One positive experience was music, but the only songs he was allowed to listen to were by the church band. The program, Mike tells me, ascertains that because a rock beat is on two and four, and your heartbeats are on one and three, that the rock beat is evil, and it’ll cause Satan to enter your life. Mike gravitated toward the drums, eventually teaching himself how to play. 

By the time he entered high school, his mother had divorced his stepfather, they were kicked out of IBLP, and she enrolled him in one of the biggest high schools in Georgia. Educationally and emotionally, he was not prepared 

“Being in a classroom with 20 other people was new. And I think because of this ‘Umbrella of Authority’ thing, it was really confusing for me.”

He was bullied a lot, not only because he had come from the IBLP, but because he suffered from autism. “It took me about 20 minutes to realize that high school was just gonna be what it was until I was free of it,” he says. 

After eventually buying a drum kit, he wound up in his first band, a Christian rock group called Uncle Jed’s Oil.

“I really loved the fact that people would come up to us after we would play and say, ‘Hey, that was meaningful to us.’ That gave me a lot of value.” 

Then he heard Rancid and everything changed. 

“I met this kid and he had a spiked jacket, smelled kind of funny,” Sartain says. “And for whatever reason, he had a pretty smart mouth on him, and he would stick up for me. And he started introducing me to this thing called punk rock.”

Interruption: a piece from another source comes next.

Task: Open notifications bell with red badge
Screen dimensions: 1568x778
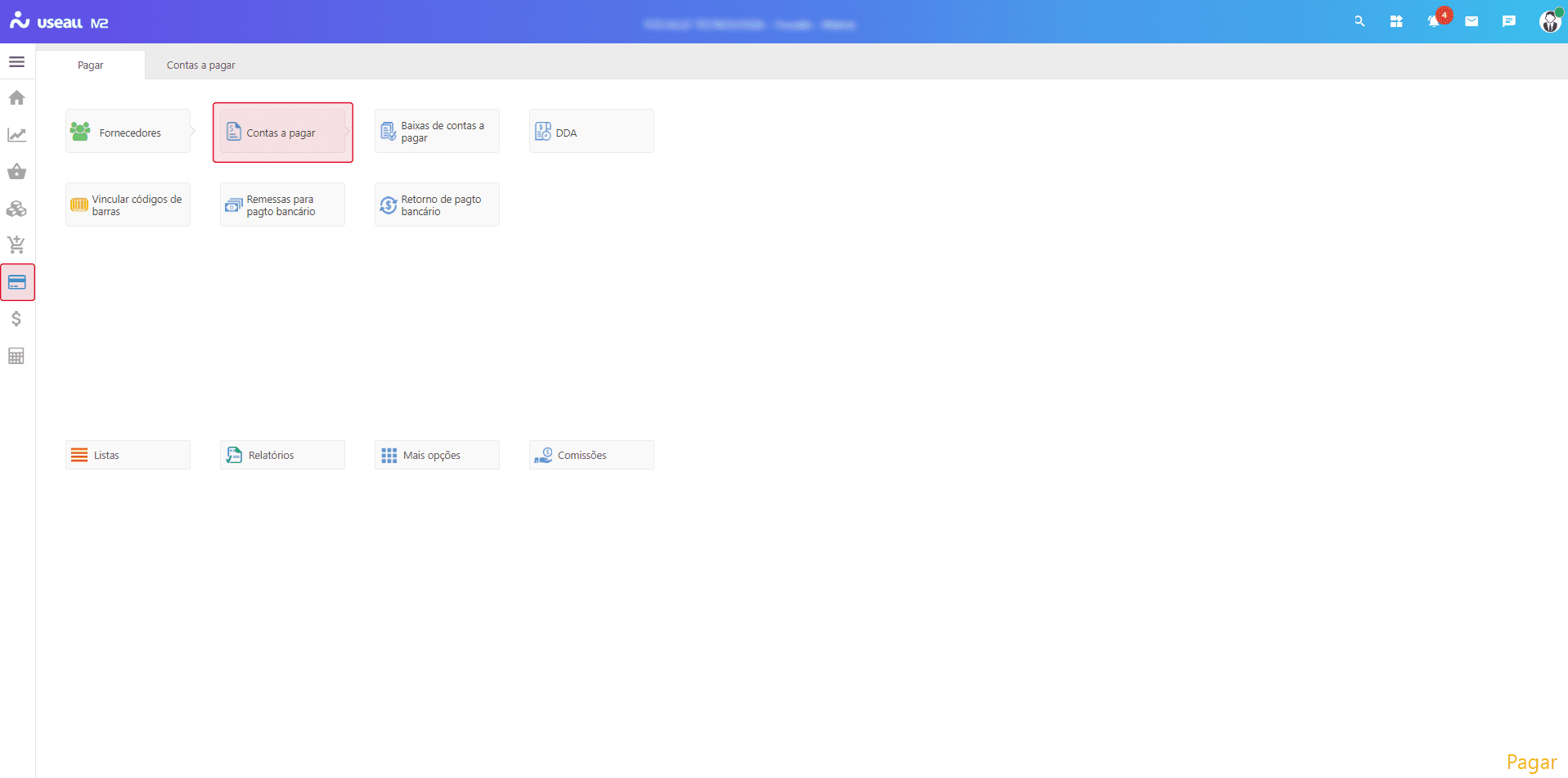Action: (x=1435, y=21)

And through his new friend he also discovered alcohol and drugs. He experimented with other drugs like cocaine, but his go-to was alcohol, starting each day with a pint of vodka disguised in a bottle of Gatorade. Because of his drinking, his bandmates kicked him out of Uncle Jed’s Oil.

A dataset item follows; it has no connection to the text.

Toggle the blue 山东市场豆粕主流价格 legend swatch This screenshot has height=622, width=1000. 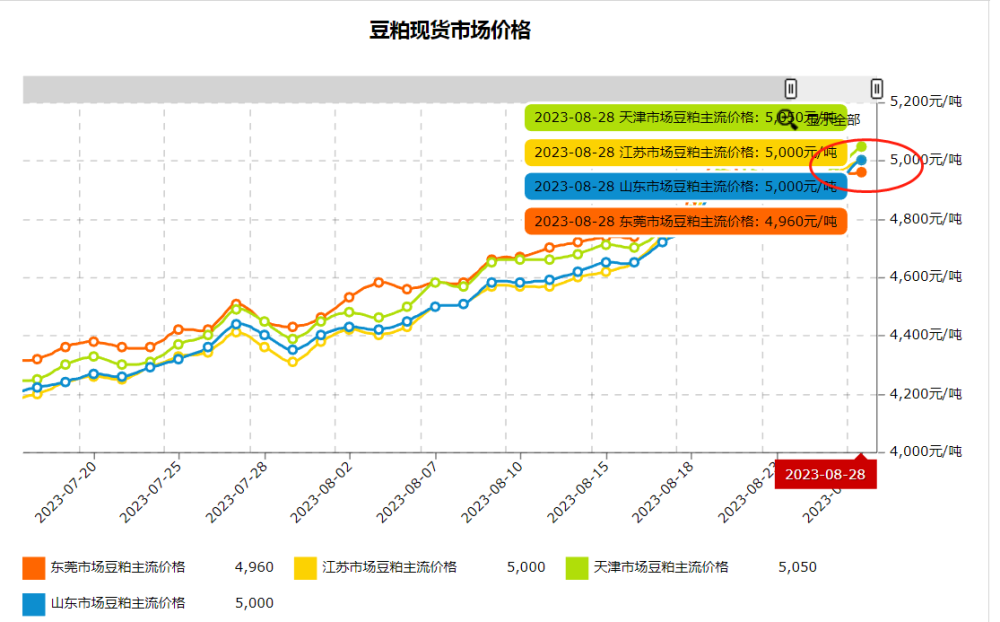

“It was kind of funny that we were supposed to be out there helping people who were hurting, and I was the one who was hurting, and I got thrown out.” 

Mike was a terrible student and eventually dropped out of high school. He moved up to Nashville when he was 20 and joined another band called Westover with future The Lone Bellow guitarist Brian Elmquist, only to get kicked out again, this time for using heroin. 

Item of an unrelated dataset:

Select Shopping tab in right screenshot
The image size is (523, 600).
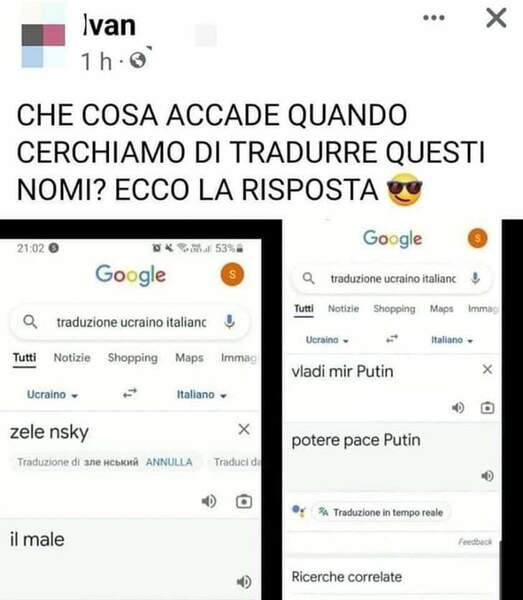click(x=394, y=309)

As his addiction got worse, Sartain found himself homeless, eventually moving back to Atlanta and joining another band called Blackwater Lane in 2016, switching from drums to lead guitarist, singer, and songwriter, touring regionally. His drinking and drug abuse continued to spiral out of control.

He had been drinking every day for 20 years before his wife, Llana, urged him to go to rehab, something he’d tried before, unsuccessfully. 

“They kept me there for about a day, and they said that I was too unstable to stay there,” he says. “So they moved me to the ER at the local hospital. From the ER, they moved me to the ICU, and they drained almost eight liters of fluid from my abdomen. They were pretty surprised that my other organs had not shut down. They told me if my kidneys had gone, I would’ve died.”

For the first six months of his recovery, Mike had six doctors closely monitoring him. During his year in treatment, he wrote the songs that made up his debut record, Sartain, in 2023. He plans to head back to the studio in November to record his next EP, with a tentative release in late January. He’s also working on a memoir about his time in IBLP and his addiction recovery, and in the near future taking his songs and stories on the road to play at rehab centers and sober living spaces around the Southeast, under his organization Outlaw Grace. 

Although his blood levels stabilized, Mike lives with cirrhosis, which could eventually kill him. “They said that if I drink three ounces of alcohol, it’ll kill me,” he says. “Fear is a powerful motivator.”

Sartain tells me that when he was in detox, while floating in and out of consciousness under sedation for two days, he had recurring visions of the face of a lion. And that’s when he began to realize his true self and learn to stop living in fear. The lion — which not only graces his debut album cover but in tattoo form on his body — now serves as a metaphor for how he chooses to lead his life. 

“I have kind of run with that image of the lion and kind of made it a part of what I think about during the day,” he says. 

Referring to his time in the IBLP, he says, “I would consider myself one of the lucky ones to get out of that.”